## Extracted material:
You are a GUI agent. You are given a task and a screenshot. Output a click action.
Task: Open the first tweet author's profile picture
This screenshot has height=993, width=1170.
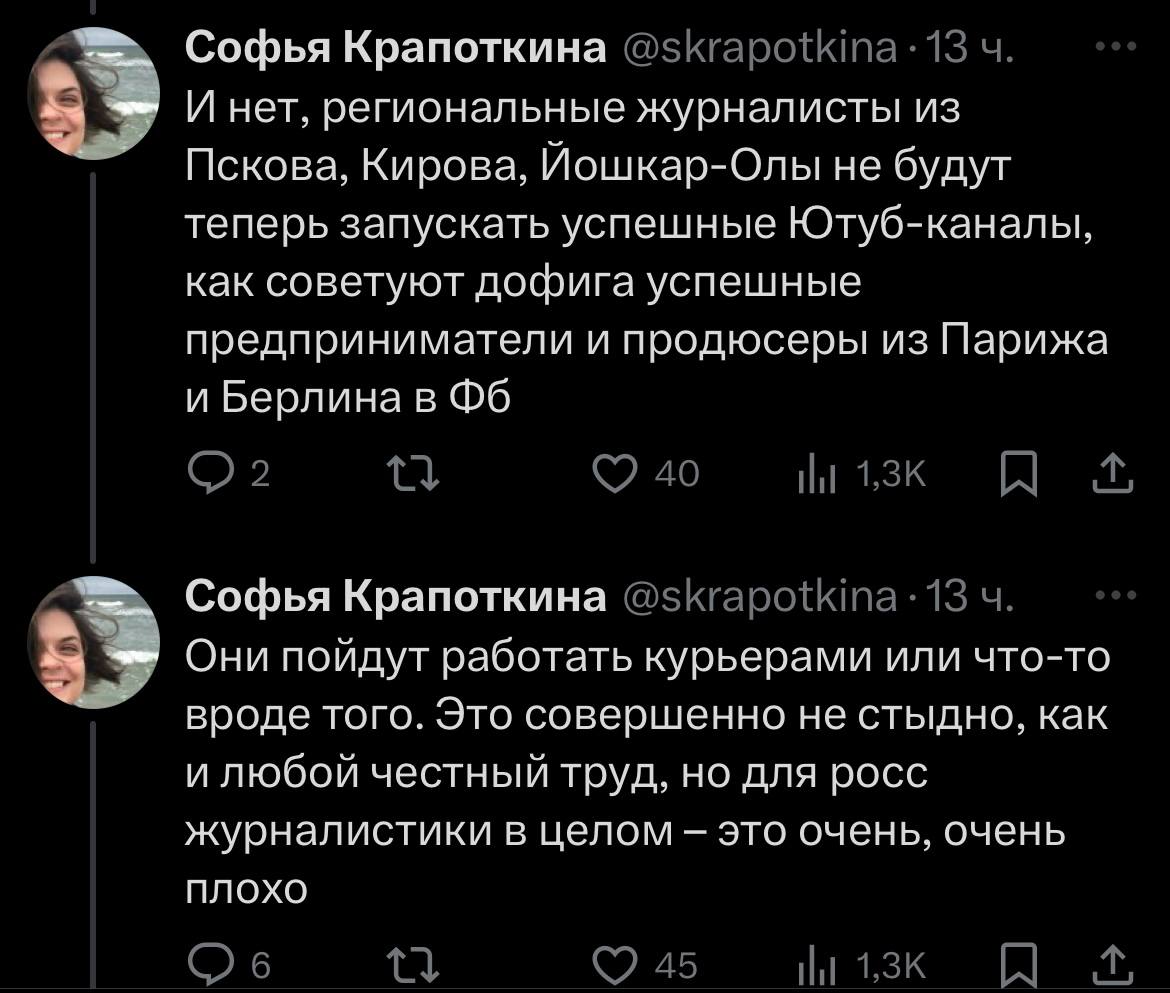coord(93,94)
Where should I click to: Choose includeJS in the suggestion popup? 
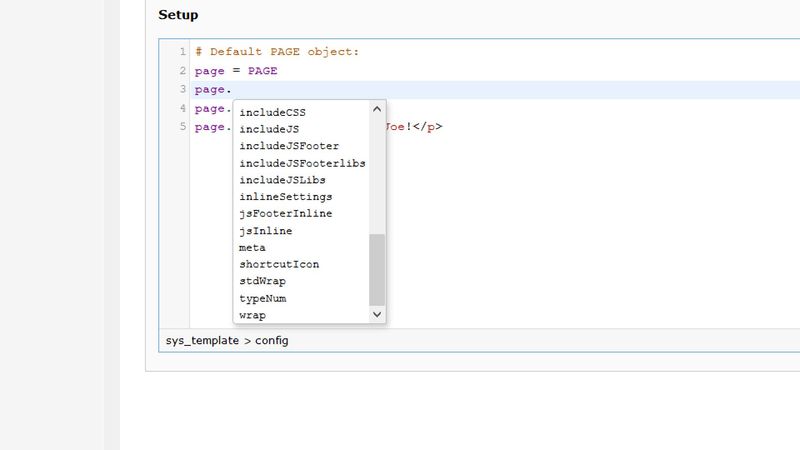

## Instructions for the task:
Print each entry above verbatim, pictures left out.

## Answer section:
You are a GUI agent. You are given a task and a screenshot. Output a click action.
Task: Open the first tweet author's profile picture
This screenshot has height=993, width=1170.
coord(93,94)
Where should I click to: Choose includeJS in the suggestion popup? 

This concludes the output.